## What is expected
Please answer these questions using the post on correlation vs. causation:
(a) According to the post, what is the first step?
(b) Who should a data science professional always work together with?
(c) Which two methods does the post name as once thought able to quantify relationships between variables?

## Document excerpt
Saturday, January 17, 2015

Correlation vs. Causation

A correlation between two variables does not necessarily imply that one causes the other.

Correlation does not imply causation is a phrase used in science and statistics  to emphasize that a correlation between two variables does not necessarily imply that one causes the other. Many statistical tests calculate correlation between variables. A few go further and calculate the likelihood of a true causal relationship. (Wikipedia) What are the further dot connection between correlation vs. Causation?

The first step is to try to get the causal predictor in your data set: Start doing it from day one, before you even start collecting data. If you miss it, you might find a proxy metric that is causal, but not the real causes. In many cases, this is enough. A very important step in the scientific method was treated with inadequate attention, perhaps purposely. This is the step that comes right before testing the hypothesis.

"Gather Information."Only after extensive observation, can you gather adequate data, and only after studying each independent process by asking questions about each independent variable, and the samples you collect: "Does the sample consist of countable elements?", "What is the distribution of the sample?", "Does the sample accurately represent your population?" or perhaps even domain-specific questions. Independent variable, can you adequately apply statistical measures to study relationships.

Correlation and causation are similar, yet quite different in application. Causation, generally speaking, is the reason behind every cause. That doesn't mean that there has to be an exact correlation. For appropriate correlation analysis, a statistician has to be perfectly clear on how he/she is managing data, the methodology used, the purpose and goal of the research. Managing data has to be the most important aspects for a proper statistical research! If that is missing, then the whole research might come out to be wrong. Correlation does not imply causation - and that is why a data science professional should always work together with a domain expert to come up with any meaningful solution. And this is the same reason why it is really tough to learn the topology of a Bayes net from data.

Linear transformations can be quite powerful, but  it is only a representation of the original data (same sample space, with a different ordered basis, and in this case, plotted into the same coordinate system). The real problem is trying to retrofit data into required outcome. Scientifically you should always start with your hypothesis before measuring, then you won't try to be 'selective' with your data sets or your data processing. Path analysis in sociology and structural equation modeling in econometrics are two methods which were though long ago to be able to find out and quantify relationships between various variables. But these methods suppose that these theories are able to provide right variables and structure into the equations. This is not necessarily so.

The problem of domain expert is double-faced:  The problems usually have many causes and can be very complex. And if your domain expert has told you the causal predictor, wouldn't Analytics then be able to run through all the various methods in analytics automatically and tell you which one gives the "best model" and thus selects the right causal predictors. But what if other domain experts would give you completely different causal predictors? And, what if another independent representative data sample provided to analytics returned a completely different "best model" even with the same "causal" predictors provided to it? So the problem is that domain experts can be just as wrong about causes, explanations, and predictions, as “Think Fast, Think Slow”  in cognitive science that blinded domain experts from one another famously showed. on one hand they (if they are really expert, with a research methodology understanding would be better) help validate and support the plausibility of the findings; on the other hand, they can be defending some preconceived idea and become opponent to innovation. The balance between these two poles sometimes is very important.

Correlation is a valuable type of scientific evidence in fields such as medicine, psychology, and sociology. But first correlations must be confirmed as real, and then every possible causative relationship must be systematically explored. Because it is easy and even tempting to come to premature conclusions based upon the preliminary appearance of a correlation.

## Collected data
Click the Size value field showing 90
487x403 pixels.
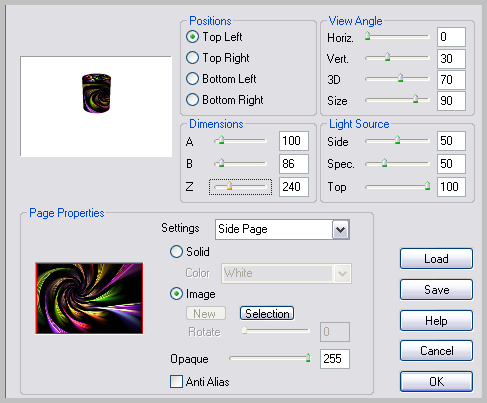coord(451,101)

## Exercise answer
(a) Trying to get the causal predictor in your data set.
(b) A domain expert.
(c) Path analysis in sociology and structural equation modeling in econometrics.